▶ **Soal dan Tugas**:
1 > Jawablah pertanyaan berikut berdasarkan teks tentang Provinsi Banten.
(a) Pada tanggal berapa Provinsi Banten lahir?
(b) Gunung apa di Kabupaten Pandeglang yang menjadi awal wilayah perbukitan di sebelah selatan?
(c) Apa yang membatasi Kabupaten Lebak di sebelah selatan?
2 > Tuliskan lanjutan teks tentang Provinsi Banten dan Suku Baduy, dimulai setelah kalimat terakhirnya.

▶ **Kutipan Terpilih**:
++++++
Diantara
Pintu Depan dan Belakang
Provinsi Banten adalah salah satu provinsi termuda di Indonesia,
terletak di bagian Barat Pulau Jawa. Lahir pada tanggal 4 Oktober tahun 2000
sebagai Provinsi ke-30. Sebelumnya, Banten merupakan bagian dari wilayah Provinsi
Jawa Barat. Secara topografi wilayah ini dibagi dua bagian besar antara wilayah
dataran rendah dan daerah perbukitan.
Dataran rendah terltak di sebelah barat, timur dan utara. Di sebelah barat ada Kota Cilegon, sebelah
timur Kota dan Kabupaten Tangerang, di sebelah utara merupakan daerah Kabupaten
dan Kota Serang. Sedangkan di sebelah selatan merupakan wilayah perbukitan, mulai
dari wilayah Gunung Honje di Kabupaten Pandeglang sampai dengan Gunung Halimun di
Kabupaten Lebak.
Kabupaten Lebak adalah salah satu kabupaten di Provisi Banten yang
wilayahnya paling luas kurang lebih 3.237,12 m2. Kabupaten ini kaya
akan potensi sumber daya alam, khususnya barang tambang dan hasil pertanian.
Wilayah ini dibatasi oleh Kabupaten Serang di sebelah utara, Kabupaten
Pandeglang di sebelah barat, Samudera Indonesia di sebelah selatan dan
berbatasan dengan Provinsi Jawa Barat di sebelah timur. Di daerah inilah
tersimpan misteri kehidupan suku pedalaman, Suku Baduy (Orang Baduy). Sebuah
komunitas masyarakat tradisional yang selalu menjadi daya tarik orang luar dan
tak pernah berhenti menjadi bahan diskusi sebagian besar para ahli arkeologi,
sejarawan, budayawan, mahasiswa, pelajar, dan wisatawan yang ingin tahu tentang
kehidupan mereka yang sesungguhnya.
++++++
▶ **Data yang Diberikan**:

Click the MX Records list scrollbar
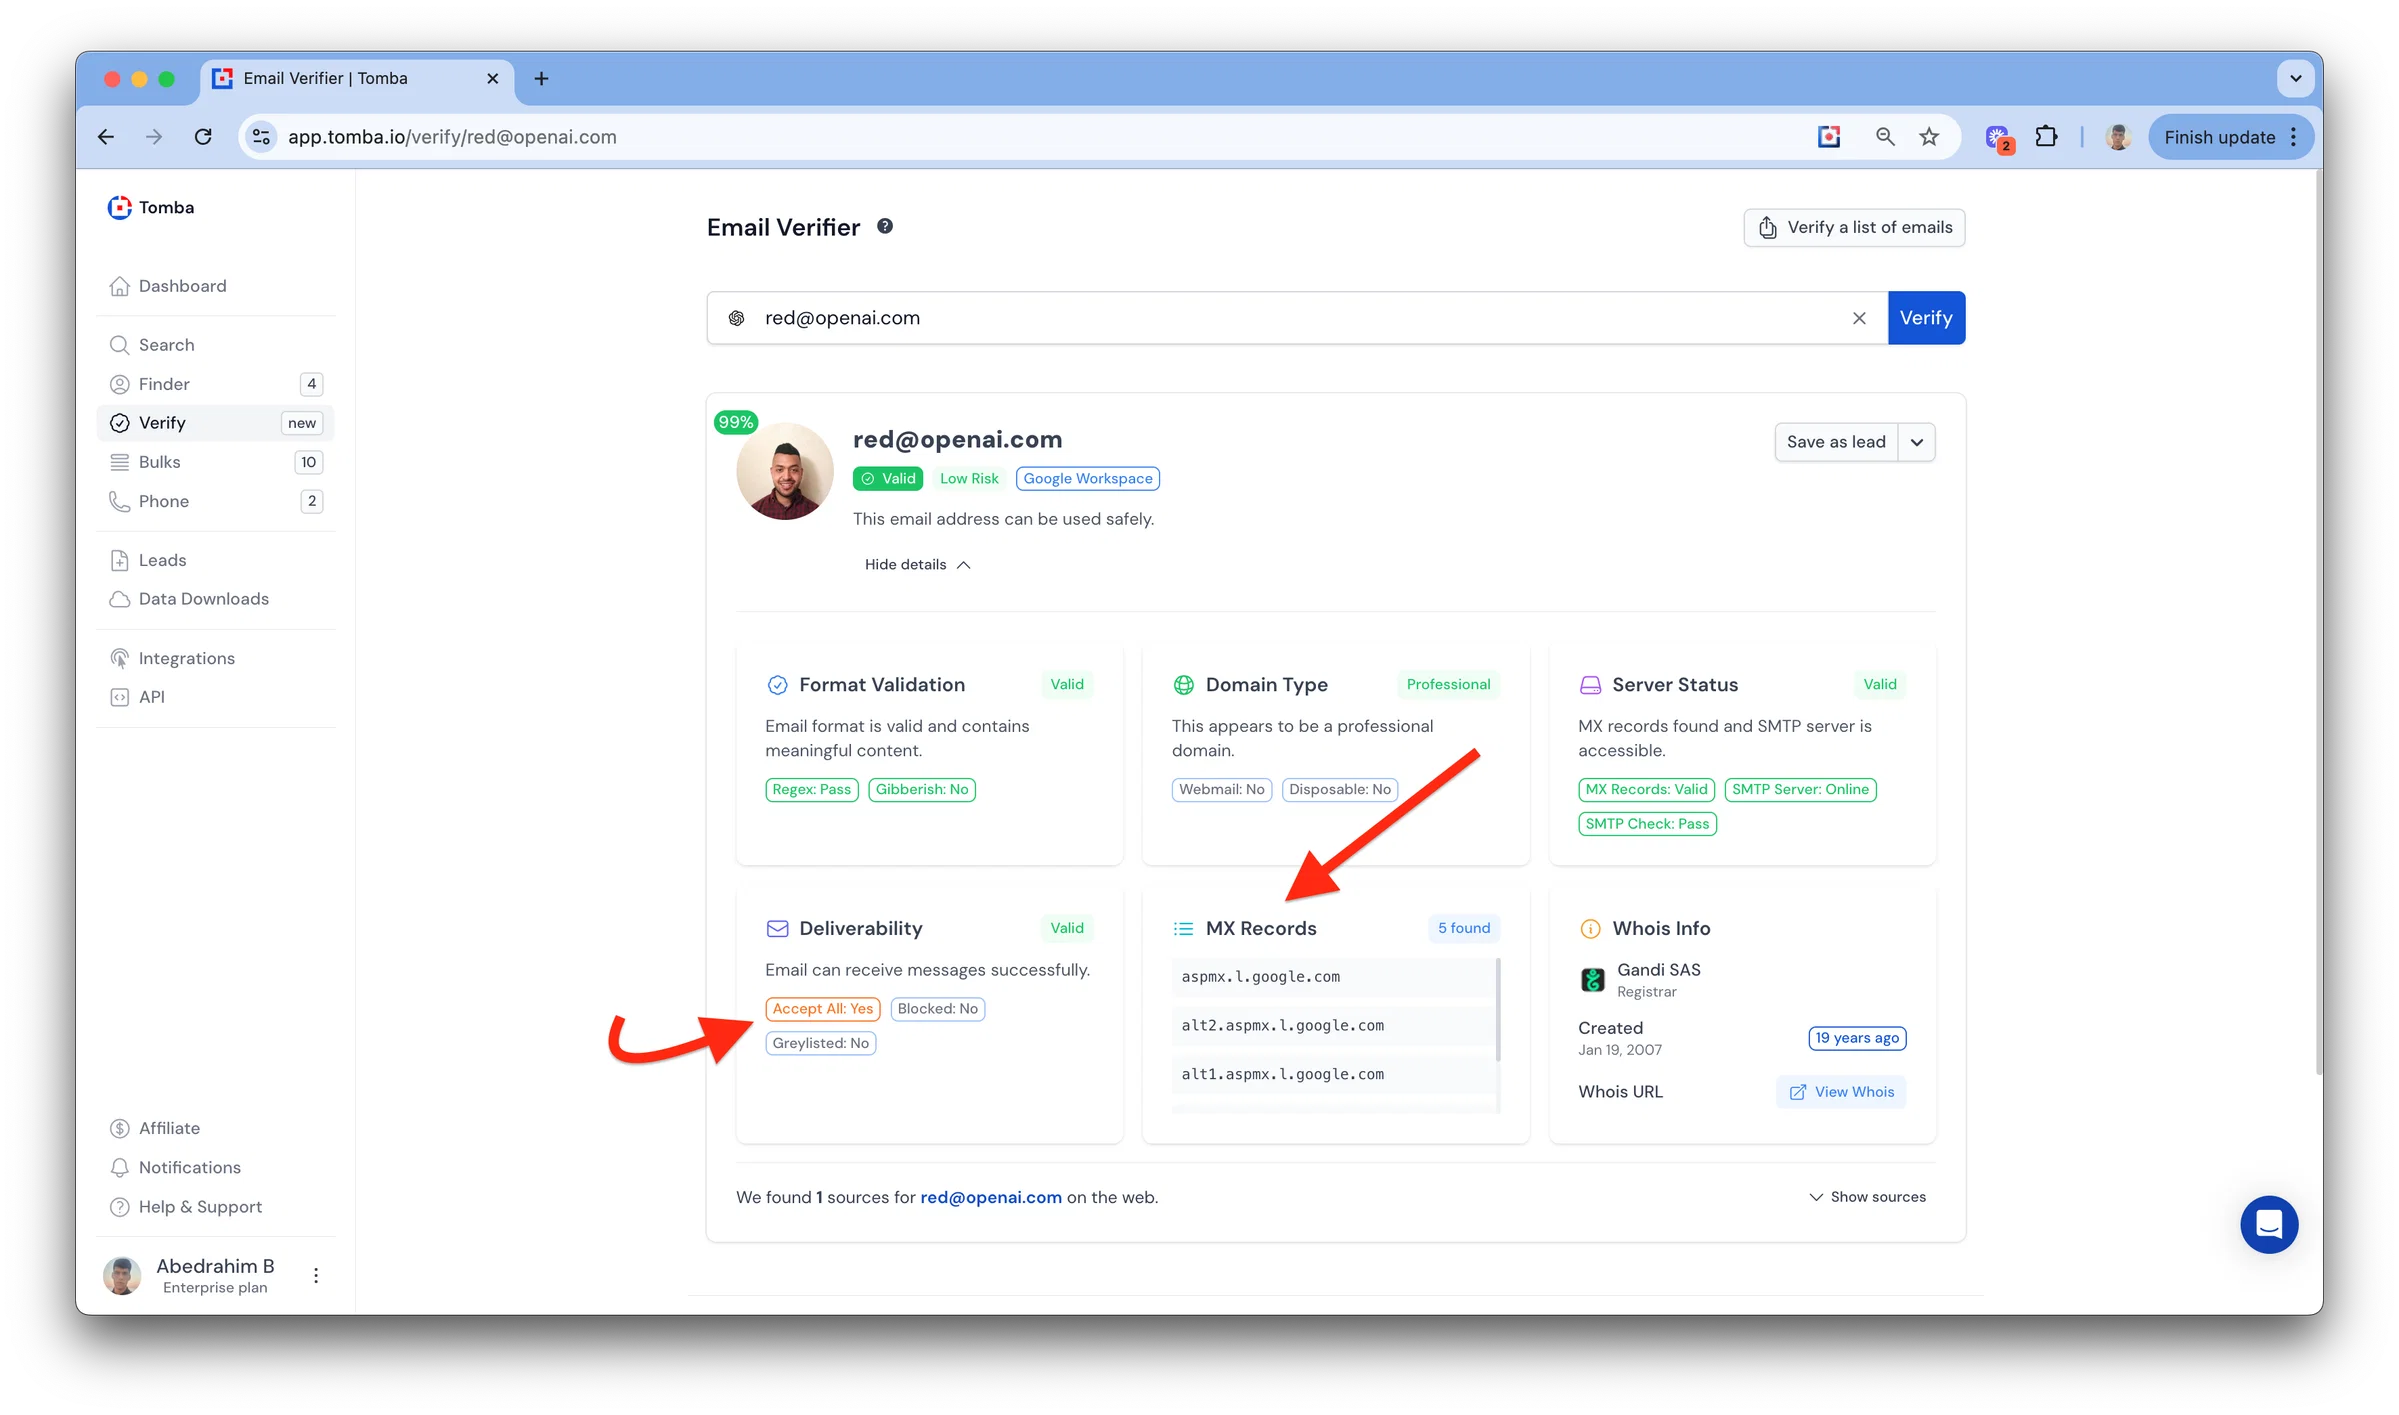Screen dimensions: 2399x1415 click(1498, 1010)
++++++
▶ **Hasil Tiap Tugas**:
1 >
(a) 4 Oktober 2000
(b) Gunung Honje
(c) Samudera Indonesia

2 >
Komunitas Suku Baduy menetap di areal tanah warisan nenek moyang,
terletak di Desa Kenekes, Kecamatan Leuwidamar, Kabupaten Lebak. Leuwidamar
adalah salah satu dari 19 kecamatan yang ada di Kabupaten Lebak. Sedangkan Desa
Kenekes adalah satu dari 295 desa dan 5 kelurahan di Kabupaten Lebak. Letak
geografis desa ini berbatasan dengan Desa Parakan, Desa Kebon Cau, dan Desa Karang
Nunggal, Kecamatan Bojong Manik di sebelah barat. Sedangkan di sebelah timur
berbatasan dengan Desa Karang Combong dan Desa Cilebang. Sementara di sebelah
Selatan dibatasi oleh wilayah Desa Cikadu Kecamatan Cijaku. Dan di sebelah
utara berbatasan langsung dengan Desa Cisimeut, Desa Bojong Menteng dan Desa
Nagayati, Kecamatan Leuwidamar.
Untuk sampai ke lokasi Perkampungan Orang Baduy dapat ditempuh dengan
kendaraan roda empat selama kurang lebih empat-lima jam perjalanan dari Jakarta
dengan jarak tempuh 173 km atau sekitar 37 km dari Kota Rangkasbitung. Dari
Jakarta menuju Kota Rangkasbitung, ibu kota Kabupaten Lebak, dapat melalui dua jalur:
jalur jalan bebas hambatan Jakarta-Merak keluar di pintu Tol Balaraja Timur langsung
menuju ke Kecamatan Cikande, Kabupaten Serang. Dari sini bisa langsung ke Kota
Rangkasbitung dengan jarak tempuh sekitar 30 km selama kurang lebih 1,5 jam.
Atau, bisa juga melalui jalur bebas hambatan Jakarta-Merak kemudian keluar di
pintu Tol Serang Timur, menuju ke arah Rangkasbitung melalui Kecamatan Petir, Kabupaten
Serang, selama satu jam sepanjang 40 km. Perjalanan dilanjutkan ke arah Kecamatan
Leuwidamar, Kabupaten Lebak.
Banyak orang mengira kalau pintu masuk ke Perkampungan Orang Baduy seolah-olah
hanya bisa melalui Kampung Ciboleger, Desa Bojong Menteng, Kecamatan Leuwidamar.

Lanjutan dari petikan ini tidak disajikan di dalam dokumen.